EXTRAIT À LIRE:
|---|
English version
On parle rarement de Dương Vân Nga dans l’histoire du Vietnam. Son nom est moins cité que celui des deux sœurs Trưng Trắc et Trưng Nhị ou Triệu Ẩu. Pourtant c’est une femme hors du commun, la grande reine de deux premières dynasties Ðinh et Lê antérieurs du Vietnam. Sa vie, son œuvre, on peut les résumer à travers les quatre vers suivants transmis par tradition orale jusqu’à nos jours et laissés par un moine mystérieux sur le mur du monastère Am Tiên, il y a eu exactement 1000 ans, lors de sa rencontre avec Dương Vân Nga:
Hai vai gồng gánh hai vua
Hai triều hoàng hậu, tu chùa Am Tiên
Theo chồng đánh Tống bình Chiêm
Có công với nước, vô duyên với đời
J’étais née pour épauler les deux rois
Étant la reine de deux dynasties, je me retirais à la fin de ma vie dans le monastère Am Tiên.
En accompagnant mon époux, je me battais contre les Song et je pacifiais le Champa
J’avais la gloire dans le pays et la malchance dans la vie.
Parmi les dix reines de ces deux dynasties, elle était la seule à être autorisée à avoir une effigie statuaire. Celle-ci, lors de la restauration et du transfert dans le temple dédié au roi Lê Ðại Hành au début de la dynastie des Lê postérieurs (Hậu Lê) suinta étrangement, probablement par le fait qu’elle avait été exposée subitement au soleil et placée depuis longtemps dans un endroit humide. On attribua, selon l’on-dit, ce phénomène, à cette époque, aux souffrances atroces que la vie avait réservées à Dương Vân Nga, lors de son vivant.
|---|
MATÉRIEL FOURNI:
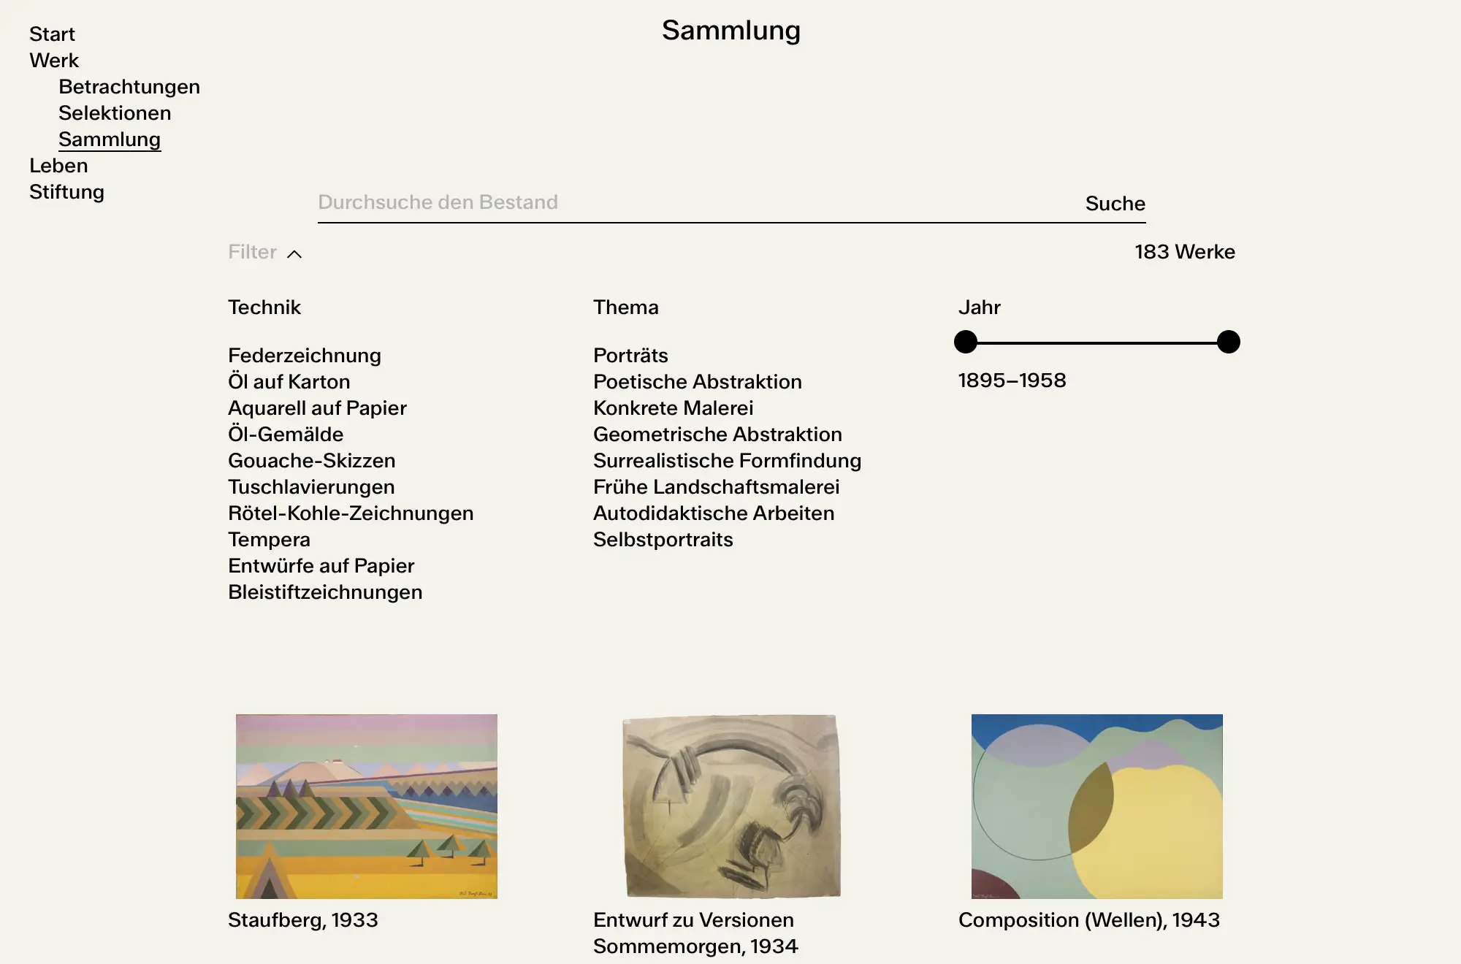Select the Selbstportraits theme filter
The height and width of the screenshot is (964, 1461).
(x=663, y=540)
|---|
CONSIGNES ET EXIGENCES: Citez mot pour mot le passage du texte sur Dương Vân Nga qui commence à « English version » et se termine à « monastère Am Tiên. ». Le matériel fourni n'est pas nécessaire.

RÉPONSE:
English version
On parle rarement de Dương Vân Nga dans l’histoire du Vietnam. Son nom est moins cité que celui des deux sœurs Trưng Trắc et Trưng Nhị ou Triệu Ẩu. Pourtant c’est une femme hors du commun, la grande reine de deux premières dynasties Ðinh et Lê antérieurs du Vietnam. Sa vie, son œuvre, on peut les résumer à travers les quatre vers suivants transmis par tradition orale jusqu’à nos jours et laissés par un moine mystérieux sur le mur du monastère Am Tiên, il y a eu exactement 1000 ans, lors de sa rencontre avec Dương Vân Nga:
Hai vai gồng gánh hai vua
Hai triều hoàng hậu, tu chùa Am Tiên
Theo chồng đánh Tống bình Chiêm
Có công với nước, vô duyên với đời
J’étais née pour épauler les deux rois
Étant la reine de deux dynasties, je me retirais à la fin de ma vie dans le monastère Am Tiên.